[Entries for locating text and elements]
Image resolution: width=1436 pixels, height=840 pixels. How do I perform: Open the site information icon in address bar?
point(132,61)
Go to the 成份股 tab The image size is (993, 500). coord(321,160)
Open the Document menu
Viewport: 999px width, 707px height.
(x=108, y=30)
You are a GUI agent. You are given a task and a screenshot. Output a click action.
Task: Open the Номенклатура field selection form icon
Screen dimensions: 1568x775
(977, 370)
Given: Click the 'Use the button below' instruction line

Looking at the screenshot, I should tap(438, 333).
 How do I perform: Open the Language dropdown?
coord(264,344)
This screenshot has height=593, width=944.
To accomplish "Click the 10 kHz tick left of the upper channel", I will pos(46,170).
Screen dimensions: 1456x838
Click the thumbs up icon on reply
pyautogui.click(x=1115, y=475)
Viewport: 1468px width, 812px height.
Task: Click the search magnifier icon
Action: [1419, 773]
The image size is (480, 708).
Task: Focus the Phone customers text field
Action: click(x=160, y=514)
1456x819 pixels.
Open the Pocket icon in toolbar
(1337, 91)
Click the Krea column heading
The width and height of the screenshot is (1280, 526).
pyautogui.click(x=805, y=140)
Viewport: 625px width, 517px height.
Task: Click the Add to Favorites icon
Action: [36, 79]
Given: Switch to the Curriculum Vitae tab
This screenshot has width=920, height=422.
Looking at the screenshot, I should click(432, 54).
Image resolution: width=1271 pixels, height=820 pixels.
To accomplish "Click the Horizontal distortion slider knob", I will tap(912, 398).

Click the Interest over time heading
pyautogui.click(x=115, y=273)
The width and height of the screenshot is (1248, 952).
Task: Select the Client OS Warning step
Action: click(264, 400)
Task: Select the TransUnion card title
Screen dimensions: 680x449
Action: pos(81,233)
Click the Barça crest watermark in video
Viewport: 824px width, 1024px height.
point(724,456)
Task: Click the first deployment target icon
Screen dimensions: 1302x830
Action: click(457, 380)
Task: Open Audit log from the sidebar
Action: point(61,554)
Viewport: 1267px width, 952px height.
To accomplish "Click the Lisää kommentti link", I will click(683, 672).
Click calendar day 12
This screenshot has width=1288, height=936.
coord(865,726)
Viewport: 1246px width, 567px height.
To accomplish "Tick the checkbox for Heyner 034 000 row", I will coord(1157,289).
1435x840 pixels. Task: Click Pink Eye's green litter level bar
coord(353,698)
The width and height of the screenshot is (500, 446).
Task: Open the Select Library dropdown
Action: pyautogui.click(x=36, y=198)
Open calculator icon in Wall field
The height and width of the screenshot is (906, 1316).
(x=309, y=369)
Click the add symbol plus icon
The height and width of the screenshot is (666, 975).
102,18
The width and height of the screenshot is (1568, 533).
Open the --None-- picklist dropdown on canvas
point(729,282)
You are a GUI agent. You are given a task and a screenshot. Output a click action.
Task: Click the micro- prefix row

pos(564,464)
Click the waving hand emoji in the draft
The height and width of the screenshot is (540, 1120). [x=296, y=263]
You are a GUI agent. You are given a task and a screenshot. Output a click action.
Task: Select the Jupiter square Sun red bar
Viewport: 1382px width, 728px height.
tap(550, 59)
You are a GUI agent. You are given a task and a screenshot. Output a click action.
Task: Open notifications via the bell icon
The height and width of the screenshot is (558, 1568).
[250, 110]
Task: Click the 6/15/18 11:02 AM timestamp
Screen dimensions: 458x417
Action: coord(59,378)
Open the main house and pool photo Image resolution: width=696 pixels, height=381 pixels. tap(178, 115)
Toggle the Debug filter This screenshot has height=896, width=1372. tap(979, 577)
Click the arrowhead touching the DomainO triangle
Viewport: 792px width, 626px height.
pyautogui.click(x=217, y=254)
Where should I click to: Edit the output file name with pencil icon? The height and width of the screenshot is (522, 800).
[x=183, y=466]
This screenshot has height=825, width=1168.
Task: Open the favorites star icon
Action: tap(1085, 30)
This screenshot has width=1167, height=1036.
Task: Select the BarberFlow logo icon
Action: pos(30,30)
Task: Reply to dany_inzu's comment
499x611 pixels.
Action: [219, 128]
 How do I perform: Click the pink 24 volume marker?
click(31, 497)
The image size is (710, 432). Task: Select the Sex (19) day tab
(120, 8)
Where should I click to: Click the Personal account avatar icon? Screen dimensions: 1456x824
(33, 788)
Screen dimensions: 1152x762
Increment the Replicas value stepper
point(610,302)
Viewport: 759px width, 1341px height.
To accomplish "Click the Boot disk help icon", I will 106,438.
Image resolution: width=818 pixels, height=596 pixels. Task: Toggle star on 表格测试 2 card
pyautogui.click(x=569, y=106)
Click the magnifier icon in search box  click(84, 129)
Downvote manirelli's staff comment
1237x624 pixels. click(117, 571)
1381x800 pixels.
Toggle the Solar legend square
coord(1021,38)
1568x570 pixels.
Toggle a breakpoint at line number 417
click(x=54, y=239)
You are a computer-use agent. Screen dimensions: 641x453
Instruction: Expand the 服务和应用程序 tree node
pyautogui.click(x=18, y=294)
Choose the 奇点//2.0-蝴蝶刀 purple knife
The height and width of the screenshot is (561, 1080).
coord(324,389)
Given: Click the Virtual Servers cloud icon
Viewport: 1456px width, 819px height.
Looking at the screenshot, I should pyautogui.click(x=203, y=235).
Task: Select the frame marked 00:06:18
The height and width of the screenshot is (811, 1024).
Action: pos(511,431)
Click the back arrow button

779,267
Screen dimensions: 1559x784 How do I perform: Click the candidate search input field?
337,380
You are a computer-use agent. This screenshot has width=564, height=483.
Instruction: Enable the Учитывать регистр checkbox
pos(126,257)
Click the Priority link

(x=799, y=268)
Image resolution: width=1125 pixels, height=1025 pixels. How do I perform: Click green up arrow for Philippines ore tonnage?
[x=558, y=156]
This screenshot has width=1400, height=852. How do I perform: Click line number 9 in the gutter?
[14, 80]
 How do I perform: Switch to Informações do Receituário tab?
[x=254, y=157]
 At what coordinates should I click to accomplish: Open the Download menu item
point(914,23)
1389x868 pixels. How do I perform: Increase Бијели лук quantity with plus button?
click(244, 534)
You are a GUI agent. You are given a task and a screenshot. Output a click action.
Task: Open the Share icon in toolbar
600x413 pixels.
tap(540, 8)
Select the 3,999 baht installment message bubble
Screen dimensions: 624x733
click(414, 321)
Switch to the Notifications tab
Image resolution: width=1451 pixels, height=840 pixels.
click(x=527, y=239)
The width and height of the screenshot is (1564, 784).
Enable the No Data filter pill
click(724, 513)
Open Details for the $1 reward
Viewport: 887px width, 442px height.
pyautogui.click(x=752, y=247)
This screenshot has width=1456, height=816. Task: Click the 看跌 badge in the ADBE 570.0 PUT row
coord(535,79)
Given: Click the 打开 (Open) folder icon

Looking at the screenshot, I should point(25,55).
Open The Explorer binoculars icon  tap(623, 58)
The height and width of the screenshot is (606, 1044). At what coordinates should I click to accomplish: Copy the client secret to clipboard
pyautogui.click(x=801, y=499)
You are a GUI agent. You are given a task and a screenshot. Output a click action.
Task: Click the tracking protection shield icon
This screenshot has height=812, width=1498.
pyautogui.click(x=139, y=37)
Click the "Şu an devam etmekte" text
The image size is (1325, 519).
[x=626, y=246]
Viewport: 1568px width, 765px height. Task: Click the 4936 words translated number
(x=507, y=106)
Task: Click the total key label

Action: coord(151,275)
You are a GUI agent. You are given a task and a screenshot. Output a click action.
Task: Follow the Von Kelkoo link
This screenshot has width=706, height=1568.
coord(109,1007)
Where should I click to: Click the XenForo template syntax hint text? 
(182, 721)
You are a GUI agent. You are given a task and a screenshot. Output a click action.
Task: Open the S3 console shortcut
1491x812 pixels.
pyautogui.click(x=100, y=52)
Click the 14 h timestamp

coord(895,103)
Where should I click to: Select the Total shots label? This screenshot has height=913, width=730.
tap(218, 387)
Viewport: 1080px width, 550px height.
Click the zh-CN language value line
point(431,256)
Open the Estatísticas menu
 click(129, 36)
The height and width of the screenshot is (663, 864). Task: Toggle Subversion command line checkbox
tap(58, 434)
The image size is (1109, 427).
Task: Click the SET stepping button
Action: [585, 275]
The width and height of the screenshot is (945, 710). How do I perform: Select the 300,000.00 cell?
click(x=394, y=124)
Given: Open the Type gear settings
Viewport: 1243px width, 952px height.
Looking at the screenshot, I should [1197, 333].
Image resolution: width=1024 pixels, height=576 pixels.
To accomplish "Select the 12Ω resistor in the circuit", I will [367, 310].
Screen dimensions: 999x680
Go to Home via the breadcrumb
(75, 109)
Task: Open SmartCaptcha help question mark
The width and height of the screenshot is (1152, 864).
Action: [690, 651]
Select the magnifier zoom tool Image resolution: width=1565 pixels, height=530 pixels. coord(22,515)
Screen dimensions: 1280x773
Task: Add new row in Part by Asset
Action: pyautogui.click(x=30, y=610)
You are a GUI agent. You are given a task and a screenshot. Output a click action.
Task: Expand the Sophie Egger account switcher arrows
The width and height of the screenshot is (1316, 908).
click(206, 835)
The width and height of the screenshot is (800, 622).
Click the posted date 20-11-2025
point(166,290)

[AIM] Reproduce the stretch of the material from the line containing "1456x819 pixels." through the line containing "Action: [36, 79]", both lines included, without any change.

[WRITTEN SOLUTION]
1456x819 pixels.
Open the Pocket icon in toolbar
(1337, 91)
Click the Krea column heading
The width and height of the screenshot is (1280, 526).
pyautogui.click(x=805, y=140)
Viewport: 625px width, 517px height.
Task: Click the Add to Favorites icon
Action: [36, 79]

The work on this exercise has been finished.